Many attendees were interested in a quick way to share some of the highlights of the speeches and panels with their bosses. Among the ideas and information shared during the conference:

•“Shouldn’t we look for leaders who can clear up the complexity? Can we make this any harder?” Sue Payton said.

•The U.S. Army is changing its acquisition strategy to procuring services.

•The Army’s Program Executive Office (PEO), Enterprise Information Systems, is changing the title of deputy PEOs to portfolio information managers.

•The Army’s acquisition IT enterprise will be evaluated and changed in manageable chunks, each with its own schedule, budget and set of requirements. Now, the need exists to work on the seams as well.

•The U.S. Marine Corps needs: energy alternatives for the tactical environment; products that will lighten the load Marines must carry; and forward logistics support ideas.

•Realistic and knowledge-based estimates of time and cost must be at the beginning of the procurement process. Cost estimates are provided with a 50 percent level of confidence; this should be 80 percent.

•The acquisition work force must be trained better and expanded.

•Acquisition requirements must be reformed in terms of margin and realism; the military must accept that programs may go wrong yet take risks.

•Government needs to be more involved with industry. Acquisition rules MUST be modified so that government organizations can have discussions directly with companies.

•Industry needs to help agencies understand their innovations and ideas by describing them in a way that procurement officers can UNDERSTAND what they offer.

•Every service needs cybersecurity built in upfront, not as an add-on.

•Some said warfighters are using all the commercial technology they can get their hands on because official procurement takes too long; others disagreed, saying there is discipline in the services, and warfighters follow the rules when using communications systems.

•Cloud computing is the future for the DOD.

•Standards are good but also can stifle innovation.

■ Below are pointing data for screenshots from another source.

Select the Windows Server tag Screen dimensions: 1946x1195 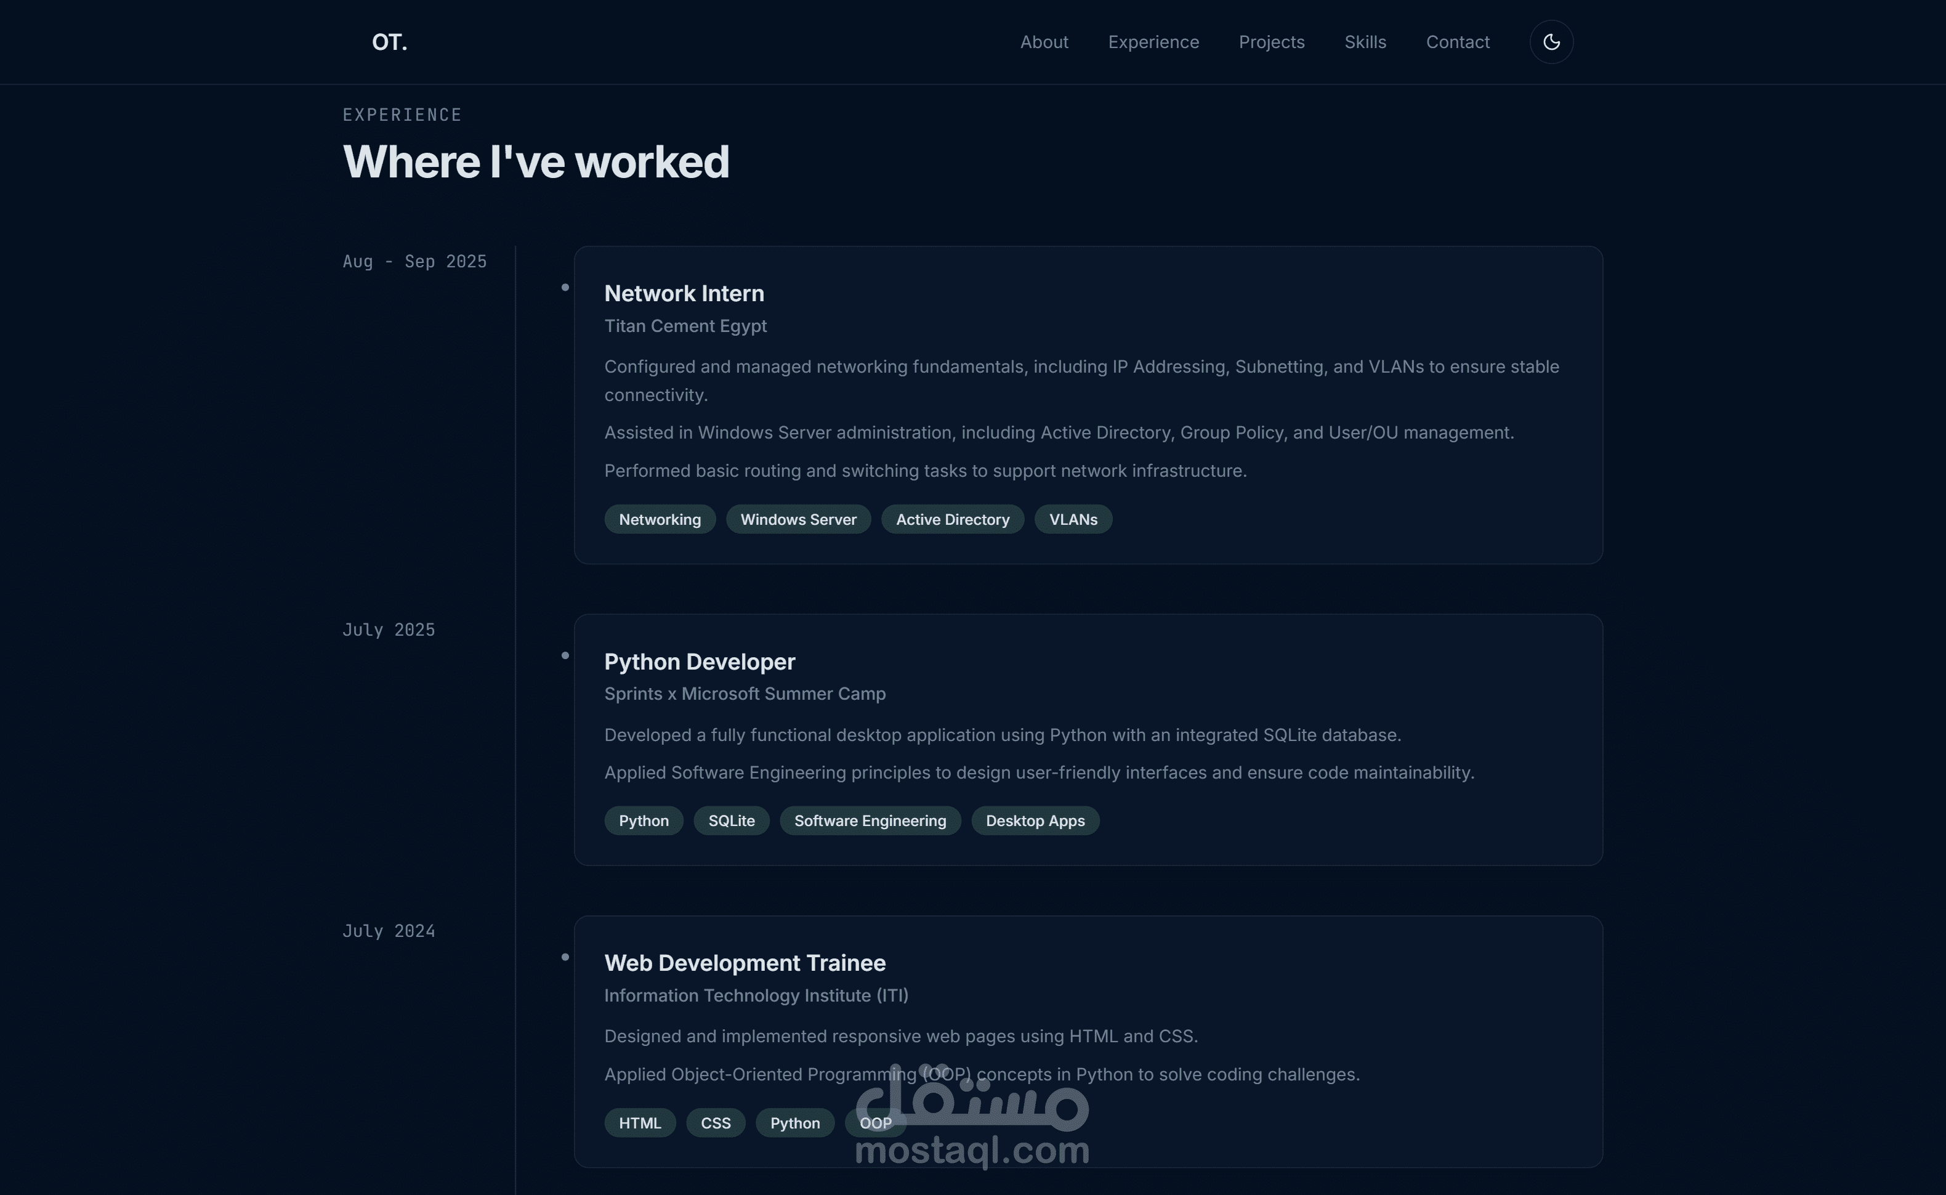(x=798, y=519)
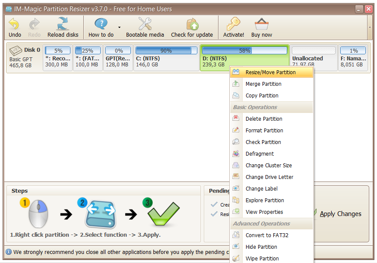Viewport: 377px width, 263px height.
Task: Click the Disk 0 drive icon
Action: click(16, 50)
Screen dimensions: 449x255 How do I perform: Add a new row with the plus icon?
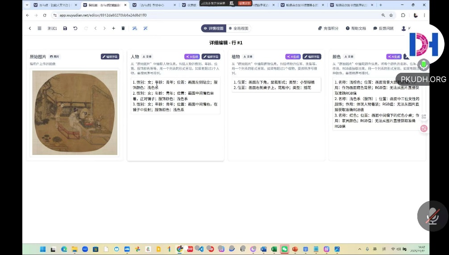pyautogui.click(x=113, y=28)
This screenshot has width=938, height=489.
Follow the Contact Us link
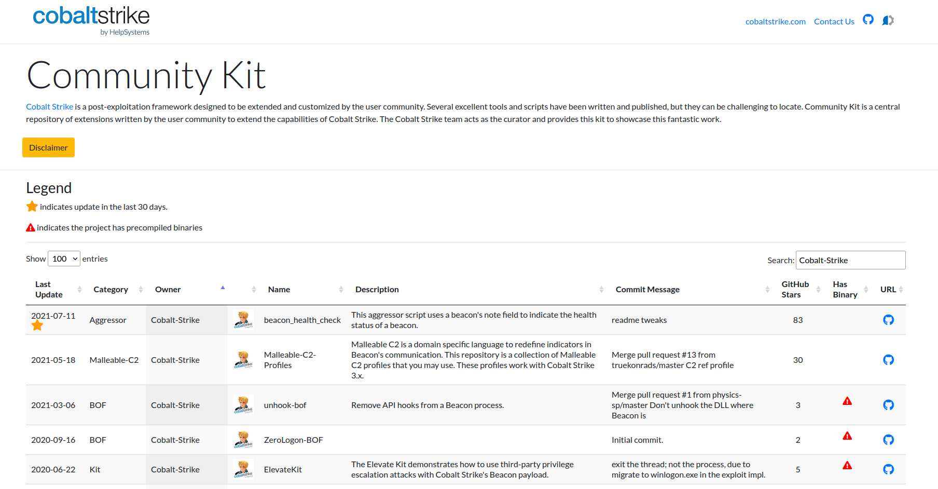(x=834, y=22)
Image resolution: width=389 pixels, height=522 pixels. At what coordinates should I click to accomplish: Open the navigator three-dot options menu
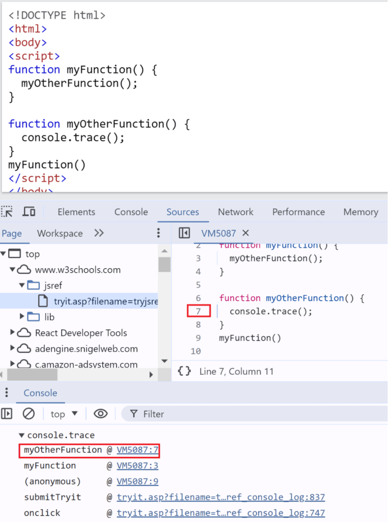pos(158,233)
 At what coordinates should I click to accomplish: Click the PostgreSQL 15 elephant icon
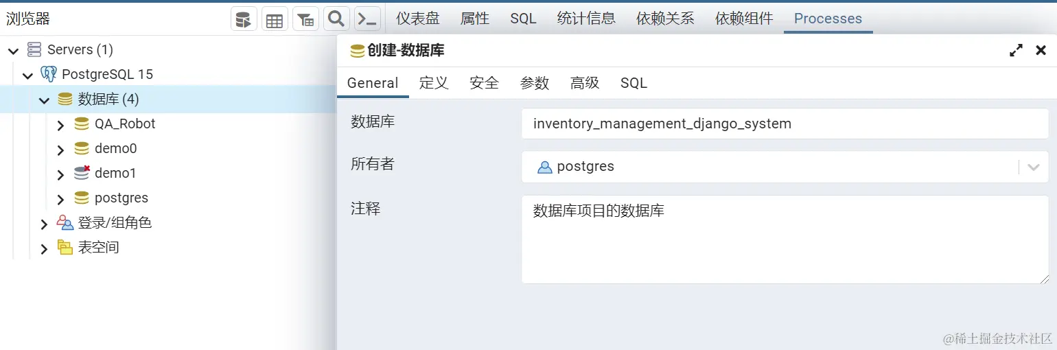pos(49,74)
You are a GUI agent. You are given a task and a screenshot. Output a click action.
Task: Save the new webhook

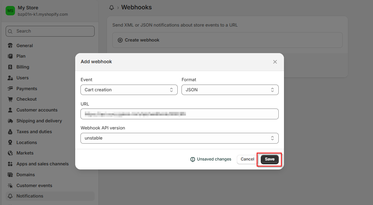click(x=269, y=159)
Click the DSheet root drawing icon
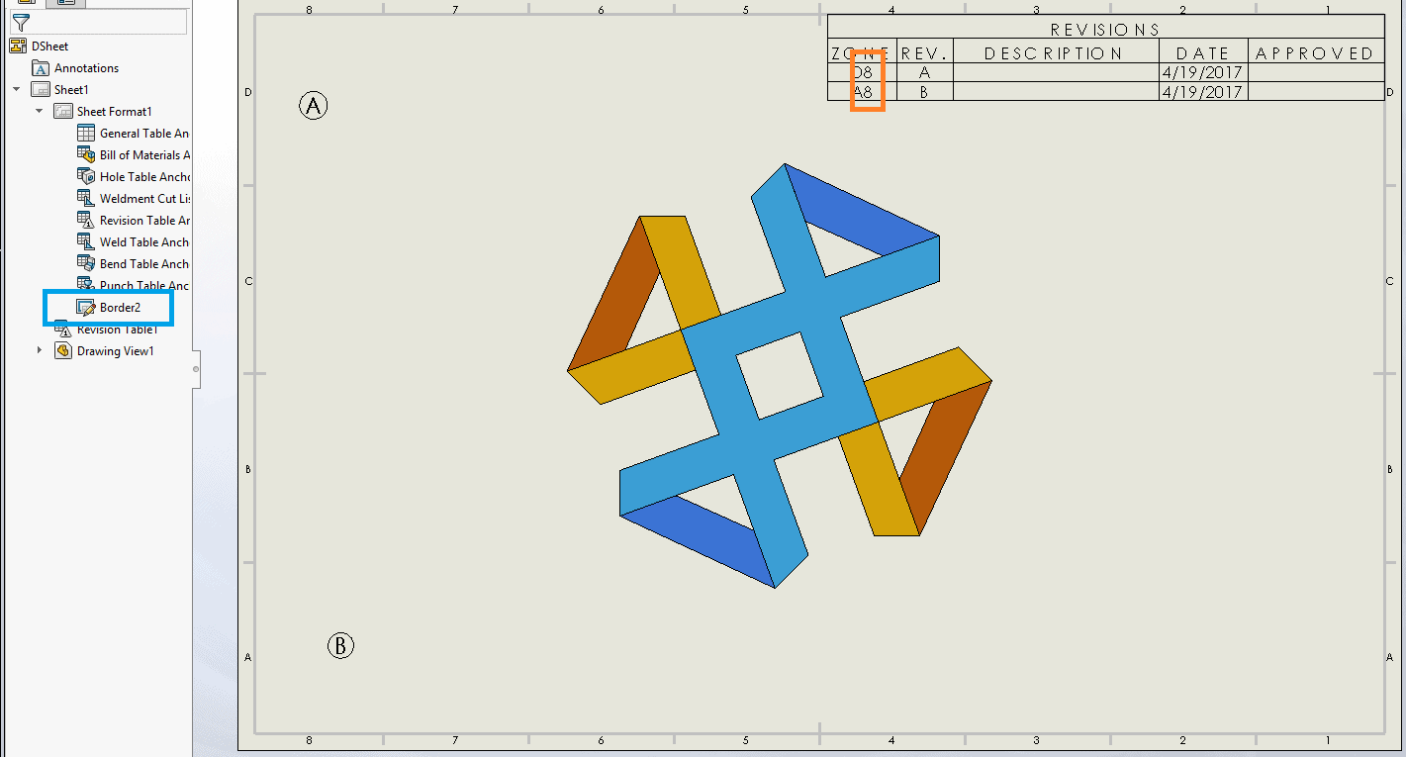 [18, 47]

•Process for certification and accreditation for commercial products is necessary but takes too long.

•Some said that warfighters’ needs MUST be considered when developing IT systems; others said that warfighters can’t be asked to define requirements because they don’t know about available technologies. For example, how do warfighters ask for iPhone capabilities if they don’t know what those capabilities are?

•“How do you purchase an iPhone in an eight-track acquisition world?” Joe Grace asked. One answer is ID/IQ contracts.

•One problem is the way contracts are designed. For example, contractors are paid to provide help desks, but the goal is to purchase systems that won’t require users to call for help all the time. How can this approach be reversed?

•Commercial companies such as Marriott International face the same types of IT procurement issues. To address them, the company has a strategy to grow, but grow sensibly. The company used to “build to last,” but now “builds to change,” Laura Bouvier said.

What do YOU think is the biggest problem with the government acquisition system? How do YOU think it can be fixed?